BEGIN SOURCE INFORMATION

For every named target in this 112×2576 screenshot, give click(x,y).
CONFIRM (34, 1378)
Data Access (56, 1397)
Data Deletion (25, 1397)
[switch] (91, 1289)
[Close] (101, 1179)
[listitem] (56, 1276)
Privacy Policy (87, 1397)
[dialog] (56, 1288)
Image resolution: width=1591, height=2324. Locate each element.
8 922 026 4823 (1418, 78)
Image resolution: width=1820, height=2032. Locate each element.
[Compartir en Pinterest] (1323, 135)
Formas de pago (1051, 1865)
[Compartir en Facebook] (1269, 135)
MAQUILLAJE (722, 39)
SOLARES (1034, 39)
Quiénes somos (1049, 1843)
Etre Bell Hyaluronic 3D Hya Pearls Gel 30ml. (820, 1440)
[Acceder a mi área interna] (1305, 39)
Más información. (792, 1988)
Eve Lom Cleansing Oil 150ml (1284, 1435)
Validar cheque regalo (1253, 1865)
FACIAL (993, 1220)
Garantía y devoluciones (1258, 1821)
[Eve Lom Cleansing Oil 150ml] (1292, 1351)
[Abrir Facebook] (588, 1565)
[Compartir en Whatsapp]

END SOURCE INFORMATION

Give back the full listing above verbatim.

For every named target in this 112×2576 screenshot, give click(x,y).
CONFIRM (34, 1378)
Data Access (56, 1397)
Data Deletion (25, 1397)
[switch] (91, 1289)
[Close] (101, 1179)
[listitem] (56, 1276)
Privacy Policy (87, 1397)
[dialog] (56, 1288)
Image resolution: width=1591, height=2324. Locate each element.
8 922 026 4823 (1418, 78)
Image resolution: width=1820, height=2032. Locate each element.
[Compartir en Pinterest] (1323, 135)
Formas de pago (1051, 1865)
[Compartir en Facebook] (1269, 135)
MAQUILLAJE (722, 39)
SOLARES (1034, 39)
Quiénes somos (1049, 1843)
Etre Bell Hyaluronic 3D Hya Pearls Gel 30ml. (820, 1440)
[Acceder a mi área interna] (1305, 39)
Más información. (792, 1988)
Eve Lom Cleansing Oil 150ml (1284, 1435)
Validar cheque regalo (1253, 1865)
FACIAL (993, 1220)
Garantía y devoluciones (1258, 1821)
[Eve Lom Cleansing Oil 150ml] (1292, 1351)
[Abrir Facebook] (588, 1565)
[Compartir en Whatsapp]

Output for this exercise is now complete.